● **Activity**:
All of the entries below are to be repeated word for word.

● **Records to process**:

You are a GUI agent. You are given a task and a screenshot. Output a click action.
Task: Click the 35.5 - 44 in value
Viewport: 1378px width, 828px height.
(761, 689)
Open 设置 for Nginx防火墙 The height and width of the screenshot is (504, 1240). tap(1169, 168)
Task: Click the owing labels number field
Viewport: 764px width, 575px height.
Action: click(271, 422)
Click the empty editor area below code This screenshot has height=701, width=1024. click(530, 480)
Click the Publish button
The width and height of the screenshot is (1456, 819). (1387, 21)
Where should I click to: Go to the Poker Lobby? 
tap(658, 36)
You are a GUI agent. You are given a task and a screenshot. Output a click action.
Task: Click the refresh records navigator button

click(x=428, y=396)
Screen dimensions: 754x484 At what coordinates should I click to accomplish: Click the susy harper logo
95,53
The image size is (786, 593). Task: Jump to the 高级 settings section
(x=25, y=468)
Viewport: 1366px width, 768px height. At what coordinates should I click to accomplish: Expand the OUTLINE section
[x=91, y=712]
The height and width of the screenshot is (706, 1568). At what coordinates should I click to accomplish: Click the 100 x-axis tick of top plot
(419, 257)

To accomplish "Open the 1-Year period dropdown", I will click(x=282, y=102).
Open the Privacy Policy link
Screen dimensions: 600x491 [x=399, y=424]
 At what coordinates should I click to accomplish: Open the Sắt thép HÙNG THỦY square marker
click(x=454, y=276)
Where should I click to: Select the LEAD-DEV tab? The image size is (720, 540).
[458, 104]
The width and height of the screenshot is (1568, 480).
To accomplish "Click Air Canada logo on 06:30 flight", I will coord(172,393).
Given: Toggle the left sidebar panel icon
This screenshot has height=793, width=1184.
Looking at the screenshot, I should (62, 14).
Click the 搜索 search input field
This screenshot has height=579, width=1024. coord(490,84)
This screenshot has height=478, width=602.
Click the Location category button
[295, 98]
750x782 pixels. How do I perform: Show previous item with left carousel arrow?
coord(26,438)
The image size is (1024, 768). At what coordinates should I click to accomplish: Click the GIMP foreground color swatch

● **Response to the exercise**:
You are a GUI agent. You are given a task and a screenshot. Output a click action.
Task: Click the 35.5 - 44 in value
Viewport: 1378px width, 828px height.
(761, 689)
Open 设置 for Nginx防火墙 The height and width of the screenshot is (504, 1240). tap(1169, 168)
Task: Click the owing labels number field
Viewport: 764px width, 575px height.
Action: click(271, 422)
Click the empty editor area below code This screenshot has height=701, width=1024. click(530, 480)
Click the Publish button
The width and height of the screenshot is (1456, 819). (1387, 21)
Where should I click to: Go to the Poker Lobby? 
tap(658, 36)
You are a GUI agent. You are given a task and a screenshot. Output a click action.
Task: Click the refresh records navigator button

click(x=428, y=396)
Screen dimensions: 754x484 At what coordinates should I click to accomplish: Click the susy harper logo
95,53
The image size is (786, 593). Task: Jump to the 高级 settings section
(x=25, y=468)
Viewport: 1366px width, 768px height. At what coordinates should I click to accomplish: Expand the OUTLINE section
[x=91, y=712]
The height and width of the screenshot is (706, 1568). At what coordinates should I click to accomplish: Click the 100 x-axis tick of top plot
(419, 257)

To accomplish "Open the 1-Year period dropdown", I will click(x=282, y=102).
Open the Privacy Policy link
Screen dimensions: 600x491 [x=399, y=424]
 At what coordinates should I click to accomplish: Open the Sắt thép HÙNG THỦY square marker
click(x=454, y=276)
Where should I click to: Select the LEAD-DEV tab? The image size is (720, 540).
[458, 104]
The width and height of the screenshot is (1568, 480).
To accomplish "Click Air Canada logo on 06:30 flight", I will coord(172,393).
Given: Toggle the left sidebar panel icon
This screenshot has height=793, width=1184.
Looking at the screenshot, I should (62, 14).
Click the 搜索 search input field
This screenshot has height=579, width=1024. coord(490,84)
This screenshot has height=478, width=602.
Click the Location category button
[295, 98]
750x782 pixels. How do I perform: Show previous item with left carousel arrow?
coord(26,438)
The image size is (1024, 768). At what coordinates should I click to accomplish: Click the GIMP foreground color swatch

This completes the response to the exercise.